Silence is sometimes the last safe place a hurting heart can rest.
There are nights when they lie awake staring at the ceiling, replaying conversations, calculating bills, praying silent prayers that no one hears. There are mornings when getting out of bed feels like lifting a mountain, but they do it anyway because life does not pause for private battles.
And when they show up quiet — it is not because they have nothing to say.
It is because speaking might make everything fall apart.
If you knew the pressure they are under…
If you knew the disappointments they are processing…
If you knew the fear they are fighting alone…
You would lower your voice.
You would soften your judgment.
You would replace criticism with compassion.
Not everyone who smiles is at peace.
Not everyone who is quiet is empty.
Some people are simply surviving in ways you cannot see.
But here is the beautiful truth:
Silence is not permanent.
Healing may be slow.
Breakthrough may take time.
But no storm lasts forever.
The same person who is quiet today may one day speak with strength.
The same person who is withdrawn may one day radiate confidence again.
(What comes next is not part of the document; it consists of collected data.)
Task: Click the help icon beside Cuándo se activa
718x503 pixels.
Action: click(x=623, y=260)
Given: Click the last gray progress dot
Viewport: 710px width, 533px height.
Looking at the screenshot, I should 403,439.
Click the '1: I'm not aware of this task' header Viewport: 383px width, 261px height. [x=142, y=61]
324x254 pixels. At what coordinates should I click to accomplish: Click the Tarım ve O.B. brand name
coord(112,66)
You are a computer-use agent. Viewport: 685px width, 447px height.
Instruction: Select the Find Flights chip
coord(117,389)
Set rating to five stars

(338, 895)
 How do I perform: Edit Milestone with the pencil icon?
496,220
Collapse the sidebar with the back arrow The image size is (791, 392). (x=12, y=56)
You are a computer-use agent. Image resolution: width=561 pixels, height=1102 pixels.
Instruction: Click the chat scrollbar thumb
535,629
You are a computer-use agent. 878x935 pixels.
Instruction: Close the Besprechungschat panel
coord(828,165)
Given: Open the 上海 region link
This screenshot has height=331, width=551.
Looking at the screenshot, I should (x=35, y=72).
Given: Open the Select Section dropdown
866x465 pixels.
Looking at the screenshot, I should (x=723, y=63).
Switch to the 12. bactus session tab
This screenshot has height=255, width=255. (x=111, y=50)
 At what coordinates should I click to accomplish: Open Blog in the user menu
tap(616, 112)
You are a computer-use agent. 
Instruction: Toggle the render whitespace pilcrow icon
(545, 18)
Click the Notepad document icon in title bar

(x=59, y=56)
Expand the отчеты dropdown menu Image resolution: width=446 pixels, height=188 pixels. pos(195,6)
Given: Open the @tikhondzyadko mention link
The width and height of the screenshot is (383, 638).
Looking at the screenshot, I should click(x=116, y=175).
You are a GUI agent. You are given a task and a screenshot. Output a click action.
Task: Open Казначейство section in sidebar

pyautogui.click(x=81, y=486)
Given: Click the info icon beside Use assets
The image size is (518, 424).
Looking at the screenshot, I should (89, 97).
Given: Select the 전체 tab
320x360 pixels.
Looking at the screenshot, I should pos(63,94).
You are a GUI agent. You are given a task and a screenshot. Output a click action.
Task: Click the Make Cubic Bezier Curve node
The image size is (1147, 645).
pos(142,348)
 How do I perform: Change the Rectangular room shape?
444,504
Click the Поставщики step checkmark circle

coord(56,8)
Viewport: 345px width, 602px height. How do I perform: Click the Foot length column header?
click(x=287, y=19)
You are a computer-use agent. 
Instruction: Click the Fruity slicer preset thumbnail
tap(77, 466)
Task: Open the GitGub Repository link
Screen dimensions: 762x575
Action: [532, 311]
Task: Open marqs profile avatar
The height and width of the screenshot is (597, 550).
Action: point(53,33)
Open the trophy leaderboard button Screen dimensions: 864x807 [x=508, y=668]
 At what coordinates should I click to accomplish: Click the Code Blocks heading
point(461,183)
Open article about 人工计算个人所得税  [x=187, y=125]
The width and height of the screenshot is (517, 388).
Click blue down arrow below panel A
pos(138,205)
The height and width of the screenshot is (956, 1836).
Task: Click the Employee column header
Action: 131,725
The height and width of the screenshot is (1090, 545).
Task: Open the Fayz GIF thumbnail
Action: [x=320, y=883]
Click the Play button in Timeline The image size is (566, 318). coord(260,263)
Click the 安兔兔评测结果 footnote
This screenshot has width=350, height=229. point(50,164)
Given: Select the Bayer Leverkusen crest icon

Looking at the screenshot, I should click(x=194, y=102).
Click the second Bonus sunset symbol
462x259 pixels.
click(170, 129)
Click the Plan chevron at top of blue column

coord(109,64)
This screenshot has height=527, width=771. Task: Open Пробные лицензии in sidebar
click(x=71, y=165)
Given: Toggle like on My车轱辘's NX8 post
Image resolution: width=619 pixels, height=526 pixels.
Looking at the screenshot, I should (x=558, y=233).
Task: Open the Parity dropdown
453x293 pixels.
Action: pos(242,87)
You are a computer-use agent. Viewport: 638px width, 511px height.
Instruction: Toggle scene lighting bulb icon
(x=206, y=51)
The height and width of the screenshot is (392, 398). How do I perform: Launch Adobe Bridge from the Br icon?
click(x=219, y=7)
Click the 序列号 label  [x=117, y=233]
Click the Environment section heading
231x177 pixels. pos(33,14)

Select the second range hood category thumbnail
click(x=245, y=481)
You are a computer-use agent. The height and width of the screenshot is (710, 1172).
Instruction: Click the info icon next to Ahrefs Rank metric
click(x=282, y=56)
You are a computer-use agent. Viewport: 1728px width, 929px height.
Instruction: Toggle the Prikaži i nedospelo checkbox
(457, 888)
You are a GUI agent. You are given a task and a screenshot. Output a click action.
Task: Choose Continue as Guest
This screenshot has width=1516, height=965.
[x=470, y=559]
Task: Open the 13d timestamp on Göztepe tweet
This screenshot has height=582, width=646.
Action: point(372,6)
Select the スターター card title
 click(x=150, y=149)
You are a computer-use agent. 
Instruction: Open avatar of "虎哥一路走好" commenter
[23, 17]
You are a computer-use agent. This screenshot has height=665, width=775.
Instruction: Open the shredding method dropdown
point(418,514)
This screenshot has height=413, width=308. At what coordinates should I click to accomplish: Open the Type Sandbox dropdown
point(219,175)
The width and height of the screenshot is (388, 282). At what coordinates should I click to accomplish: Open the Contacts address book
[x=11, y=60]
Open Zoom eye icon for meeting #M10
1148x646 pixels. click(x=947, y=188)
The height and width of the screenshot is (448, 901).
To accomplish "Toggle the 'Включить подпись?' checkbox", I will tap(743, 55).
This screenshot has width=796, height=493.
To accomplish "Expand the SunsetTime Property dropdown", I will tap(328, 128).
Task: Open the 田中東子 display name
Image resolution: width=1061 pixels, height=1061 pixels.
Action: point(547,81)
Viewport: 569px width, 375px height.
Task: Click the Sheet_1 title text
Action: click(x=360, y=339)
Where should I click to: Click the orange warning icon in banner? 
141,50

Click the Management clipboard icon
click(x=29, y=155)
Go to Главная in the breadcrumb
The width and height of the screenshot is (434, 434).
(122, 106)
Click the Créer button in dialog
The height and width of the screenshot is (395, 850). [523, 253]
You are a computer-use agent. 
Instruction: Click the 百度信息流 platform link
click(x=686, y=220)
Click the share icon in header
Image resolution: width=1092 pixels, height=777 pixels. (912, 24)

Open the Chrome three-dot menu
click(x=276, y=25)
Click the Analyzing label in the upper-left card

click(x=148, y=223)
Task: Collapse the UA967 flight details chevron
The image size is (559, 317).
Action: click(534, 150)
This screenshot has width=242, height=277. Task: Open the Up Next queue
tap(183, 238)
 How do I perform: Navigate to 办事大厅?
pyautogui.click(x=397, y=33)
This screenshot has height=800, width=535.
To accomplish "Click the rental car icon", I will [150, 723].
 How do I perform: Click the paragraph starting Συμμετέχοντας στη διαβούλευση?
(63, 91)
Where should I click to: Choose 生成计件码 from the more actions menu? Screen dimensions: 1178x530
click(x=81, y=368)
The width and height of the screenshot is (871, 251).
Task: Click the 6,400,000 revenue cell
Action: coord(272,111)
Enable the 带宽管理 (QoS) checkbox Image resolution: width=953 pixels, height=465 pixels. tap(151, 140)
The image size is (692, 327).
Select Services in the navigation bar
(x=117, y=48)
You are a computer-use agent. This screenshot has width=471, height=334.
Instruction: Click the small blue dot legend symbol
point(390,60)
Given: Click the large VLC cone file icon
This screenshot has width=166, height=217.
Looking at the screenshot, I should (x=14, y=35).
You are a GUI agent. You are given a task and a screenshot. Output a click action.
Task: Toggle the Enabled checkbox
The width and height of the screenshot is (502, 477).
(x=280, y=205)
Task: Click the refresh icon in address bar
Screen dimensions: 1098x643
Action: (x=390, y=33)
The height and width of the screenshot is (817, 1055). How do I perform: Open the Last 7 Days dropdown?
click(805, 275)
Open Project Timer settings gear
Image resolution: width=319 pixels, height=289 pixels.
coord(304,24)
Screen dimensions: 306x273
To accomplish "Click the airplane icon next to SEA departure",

The same heart that feels heavy now may beat with joy again.
Because pain does not get the final word.
So until you understand someone’s full story, choose kindness.
Until you know the depth of their struggle, choose patience.
Until they are ready to speak, choose respect.
And if you are the one carrying silent battles — hold on.
Your quiet strength matters.
Your endurance matters.
Your story is not over.
One day, the silence will turn into testimony.
One day, the weight will turn into wisdom.
One day, the tears you hid will water something beautiful.
Until then, be gentle — with others.
And be gentle with yourself.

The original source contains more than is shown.